## Passage shown
□ □ □

0

I'm trying to set up an autoscaling Fargate cluster for GitHub self-hosted runners. The high-level design for this looks like this –

  1. A GitHub app will send a webhook event to a Lambda behind an API gateway.
  2. The Lambda will put a custom COUNT metric with value 1 if the request is for a new workflow, and a -1 for a completed or cancelled workflow. The metric will include the repo owner (REPO_OWNER), the repo name (REPO_NAME), event type (EVENT_TYPE, which I know will always be workflow_job) and the workflow run ID (ID) as dimensions.
  3. 2 app autoscaling policies (up and down) will change the ecs:service:DesiredCount dimension based on the value of the custom metric.
  4. 2 Cloudwatch metric alarms (up and down) will attach the above 2 policies whenever the scaling thresholds are breached.
const autoscalingTarget = new AppautoscalingTarget(this, `appautoscaling-target-${environment}`, {
  serviceNamespace: 'ecs',
  resourceId: `service/${ecsCluster.awsEcsClusterClusterNameOutput}/${ecsService.awsEcsServiceServiceNameOutput}`,
  scalableDimension: 'ecs:service:DesiredCount',
  minCapacity: 0,
  maxCapacity: options.maxClusterSize,
})

const scaleUpPolicy = new AppautoscalingPolicy(this, `autoscale-up-policy-${environment}`, {
  dependsOn: [autoscalingTarget],
  name: `autoscale-up-policy-${environment}`,
  serviceNamespace: 'ecs',
  resourceId: `service/${ecsCluster.awsEcsClusterClusterNameOutput}/${ecsService.awsEcsServiceServiceNameOutput}`,
  scalableDimension: 'ecs:service:DesiredCount',
  stepScalingPolicyConfiguration: {
    adjustmentType: 'ChangeInCapacity',
    cooldown: 30,
    metricAggregationType: 'Maximum',
    stepAdjustment: [{
      metricIntervalLowerBound: '1',
      scalingAdjustment: 1,
    }]
  },
})

const scaleDownPolicy = new AppautoscalingPolicy(this, `autoscale-down-policy-${environment}`, {
  dependsOn: [autoscalingTarget],
  name: `autoscale-down-policy-${environment}`,
  serviceNamespace: 'ecs',
  resourceId: `service/${ecsCluster.awsEcsClusterClusterNameOutput}/${ecsService.awsEcsServiceServiceNameOutput}`,
  scalableDimension: 'ecs:service:DesiredCount',
  stepScalingPolicyConfiguration: {
    adjustmentType: 'ChangeInCapacity',
    cooldown: 30,
    metricAggregationType: 'Maximum',
    stepAdjustment: [{
      metricIntervalUpperBound: '0',
      scalingAdjustment: -1,
    }]
  }
})

□ □ □

## Directives
- A) In the Fargate autoscaling post, what cooldown value do both step scaling policies use?
- B) List every dimension the Fargate autoscaling post says the custom COUNT metric will include.
- C) In the Fargate autoscaling post, rewrite the paragraph beginning "The Lambda will put a custom COUNT metric" more briefly, keeping its main facts.

□ □ □

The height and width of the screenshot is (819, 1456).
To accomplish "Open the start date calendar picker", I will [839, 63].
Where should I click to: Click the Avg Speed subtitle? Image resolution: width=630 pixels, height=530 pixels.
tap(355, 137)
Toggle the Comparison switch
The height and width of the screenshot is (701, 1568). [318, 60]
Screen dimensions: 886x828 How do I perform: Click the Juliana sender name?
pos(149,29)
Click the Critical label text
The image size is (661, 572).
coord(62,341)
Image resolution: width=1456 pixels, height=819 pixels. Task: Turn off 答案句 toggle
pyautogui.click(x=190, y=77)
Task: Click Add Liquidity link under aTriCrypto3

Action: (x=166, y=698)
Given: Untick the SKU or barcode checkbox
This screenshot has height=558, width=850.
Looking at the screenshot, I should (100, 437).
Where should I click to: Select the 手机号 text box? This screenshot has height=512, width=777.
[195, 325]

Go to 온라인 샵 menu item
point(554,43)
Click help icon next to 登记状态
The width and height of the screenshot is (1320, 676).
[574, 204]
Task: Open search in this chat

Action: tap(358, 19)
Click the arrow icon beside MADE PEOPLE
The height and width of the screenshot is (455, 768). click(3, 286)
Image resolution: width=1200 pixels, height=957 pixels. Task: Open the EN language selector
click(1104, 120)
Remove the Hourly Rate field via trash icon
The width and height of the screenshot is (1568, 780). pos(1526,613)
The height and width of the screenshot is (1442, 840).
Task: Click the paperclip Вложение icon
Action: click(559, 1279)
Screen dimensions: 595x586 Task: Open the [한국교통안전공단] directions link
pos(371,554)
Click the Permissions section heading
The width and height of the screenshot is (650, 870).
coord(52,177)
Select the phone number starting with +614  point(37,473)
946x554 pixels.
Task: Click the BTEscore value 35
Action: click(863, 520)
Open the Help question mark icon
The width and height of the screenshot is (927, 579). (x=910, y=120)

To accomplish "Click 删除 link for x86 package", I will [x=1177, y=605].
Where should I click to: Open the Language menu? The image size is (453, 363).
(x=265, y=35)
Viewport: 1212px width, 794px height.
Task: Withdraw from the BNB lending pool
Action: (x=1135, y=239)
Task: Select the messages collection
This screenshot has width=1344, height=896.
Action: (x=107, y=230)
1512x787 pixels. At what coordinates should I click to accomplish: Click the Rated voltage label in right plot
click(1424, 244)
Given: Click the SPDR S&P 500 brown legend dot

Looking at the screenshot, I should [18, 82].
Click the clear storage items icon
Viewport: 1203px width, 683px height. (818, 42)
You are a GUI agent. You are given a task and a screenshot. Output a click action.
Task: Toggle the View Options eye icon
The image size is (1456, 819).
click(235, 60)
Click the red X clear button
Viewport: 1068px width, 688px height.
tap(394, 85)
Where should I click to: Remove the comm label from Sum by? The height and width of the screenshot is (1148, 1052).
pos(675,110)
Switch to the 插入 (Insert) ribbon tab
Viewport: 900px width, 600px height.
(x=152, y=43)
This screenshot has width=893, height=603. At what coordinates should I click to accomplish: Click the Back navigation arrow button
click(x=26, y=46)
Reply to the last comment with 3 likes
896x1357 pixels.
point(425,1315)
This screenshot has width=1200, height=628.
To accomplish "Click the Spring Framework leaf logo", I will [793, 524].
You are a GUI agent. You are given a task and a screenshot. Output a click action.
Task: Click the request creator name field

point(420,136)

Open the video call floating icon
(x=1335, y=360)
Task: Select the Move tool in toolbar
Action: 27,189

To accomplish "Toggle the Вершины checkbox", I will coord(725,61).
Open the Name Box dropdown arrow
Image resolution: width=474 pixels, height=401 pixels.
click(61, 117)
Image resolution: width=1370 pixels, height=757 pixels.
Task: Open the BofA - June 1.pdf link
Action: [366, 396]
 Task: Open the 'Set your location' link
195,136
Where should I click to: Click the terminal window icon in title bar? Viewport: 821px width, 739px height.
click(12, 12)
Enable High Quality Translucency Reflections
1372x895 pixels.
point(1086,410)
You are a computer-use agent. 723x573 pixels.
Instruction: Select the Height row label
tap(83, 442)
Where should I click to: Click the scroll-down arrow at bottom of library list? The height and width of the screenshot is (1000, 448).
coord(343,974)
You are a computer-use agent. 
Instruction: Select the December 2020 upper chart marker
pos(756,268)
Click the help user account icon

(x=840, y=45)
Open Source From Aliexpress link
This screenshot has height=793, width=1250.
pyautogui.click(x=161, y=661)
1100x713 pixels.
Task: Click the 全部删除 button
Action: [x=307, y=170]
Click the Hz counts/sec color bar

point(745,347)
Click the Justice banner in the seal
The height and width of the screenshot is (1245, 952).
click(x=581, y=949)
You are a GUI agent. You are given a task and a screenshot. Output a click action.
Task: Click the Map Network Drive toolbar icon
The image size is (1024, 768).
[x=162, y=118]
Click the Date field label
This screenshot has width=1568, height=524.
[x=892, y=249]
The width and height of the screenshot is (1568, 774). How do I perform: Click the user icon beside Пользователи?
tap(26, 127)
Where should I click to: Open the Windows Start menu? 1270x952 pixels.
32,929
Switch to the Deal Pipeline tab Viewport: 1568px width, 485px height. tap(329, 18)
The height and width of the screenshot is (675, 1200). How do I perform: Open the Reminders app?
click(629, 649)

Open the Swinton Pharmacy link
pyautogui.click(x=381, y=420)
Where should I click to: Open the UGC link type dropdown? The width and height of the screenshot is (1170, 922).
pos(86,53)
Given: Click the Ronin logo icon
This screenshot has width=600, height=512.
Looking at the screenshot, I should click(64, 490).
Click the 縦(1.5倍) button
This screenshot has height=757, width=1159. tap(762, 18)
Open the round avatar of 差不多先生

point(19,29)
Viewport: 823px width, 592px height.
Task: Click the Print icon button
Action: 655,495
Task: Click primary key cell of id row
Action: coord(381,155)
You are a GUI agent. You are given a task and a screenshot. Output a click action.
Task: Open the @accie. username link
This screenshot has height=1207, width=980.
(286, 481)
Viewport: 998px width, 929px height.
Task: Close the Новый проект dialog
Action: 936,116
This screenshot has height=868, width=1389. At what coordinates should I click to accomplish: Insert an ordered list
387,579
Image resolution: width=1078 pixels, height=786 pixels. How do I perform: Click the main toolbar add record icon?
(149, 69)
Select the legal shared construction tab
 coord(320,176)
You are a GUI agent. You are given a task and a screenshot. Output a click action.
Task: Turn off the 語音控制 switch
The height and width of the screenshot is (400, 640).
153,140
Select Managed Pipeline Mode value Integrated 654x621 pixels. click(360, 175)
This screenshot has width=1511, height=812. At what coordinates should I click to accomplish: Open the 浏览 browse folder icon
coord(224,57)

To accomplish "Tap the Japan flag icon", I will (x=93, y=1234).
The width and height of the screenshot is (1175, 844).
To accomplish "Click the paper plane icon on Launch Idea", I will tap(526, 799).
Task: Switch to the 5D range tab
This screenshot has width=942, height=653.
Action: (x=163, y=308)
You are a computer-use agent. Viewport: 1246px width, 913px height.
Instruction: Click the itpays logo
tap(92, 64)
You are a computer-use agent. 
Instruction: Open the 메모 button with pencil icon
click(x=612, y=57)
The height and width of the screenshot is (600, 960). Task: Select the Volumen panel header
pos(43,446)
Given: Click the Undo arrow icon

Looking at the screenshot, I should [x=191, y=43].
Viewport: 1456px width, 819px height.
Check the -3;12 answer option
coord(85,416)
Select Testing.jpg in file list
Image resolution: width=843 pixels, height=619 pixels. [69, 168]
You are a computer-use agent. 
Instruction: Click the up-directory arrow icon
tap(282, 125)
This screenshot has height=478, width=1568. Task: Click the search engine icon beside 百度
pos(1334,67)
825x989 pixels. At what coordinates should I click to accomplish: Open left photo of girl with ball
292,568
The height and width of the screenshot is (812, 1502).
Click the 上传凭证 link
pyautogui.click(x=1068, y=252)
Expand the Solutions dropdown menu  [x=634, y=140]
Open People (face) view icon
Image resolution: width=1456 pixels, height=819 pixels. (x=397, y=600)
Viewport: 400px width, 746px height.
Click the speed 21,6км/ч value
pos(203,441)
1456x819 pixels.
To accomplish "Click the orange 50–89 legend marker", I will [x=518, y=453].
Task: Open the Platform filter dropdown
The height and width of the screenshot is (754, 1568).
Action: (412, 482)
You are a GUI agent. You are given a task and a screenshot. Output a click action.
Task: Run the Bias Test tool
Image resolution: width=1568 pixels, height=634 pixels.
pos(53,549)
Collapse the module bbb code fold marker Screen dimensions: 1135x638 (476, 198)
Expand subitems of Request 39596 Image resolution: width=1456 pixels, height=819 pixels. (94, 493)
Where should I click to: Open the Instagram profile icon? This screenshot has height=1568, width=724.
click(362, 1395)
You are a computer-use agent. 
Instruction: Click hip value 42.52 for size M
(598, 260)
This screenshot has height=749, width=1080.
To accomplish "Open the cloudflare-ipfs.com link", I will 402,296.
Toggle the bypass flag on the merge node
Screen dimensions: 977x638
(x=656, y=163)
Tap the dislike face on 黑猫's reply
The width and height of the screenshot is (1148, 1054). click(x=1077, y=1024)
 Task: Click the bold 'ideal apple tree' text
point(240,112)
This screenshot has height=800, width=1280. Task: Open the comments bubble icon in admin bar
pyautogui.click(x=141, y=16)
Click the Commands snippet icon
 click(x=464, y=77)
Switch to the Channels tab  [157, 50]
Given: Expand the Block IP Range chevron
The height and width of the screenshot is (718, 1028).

□ □ □

## Results
- A) 30

- B)
- REPO_OWNER (the repo owner)
- REPO_NAME (the repo name)
- EVENT_TYPE (the event type, always workflow_job)
- ID (the workflow run ID)

- C) The Lambda puts a custom COUNT metric of 1 for a new workflow and -1 for a completed or cancelled one. Its dimensions are REPO_OWNER, REPO_NAME, EVENT_TYPE (always workflow_job) and the workflow run ID (ID).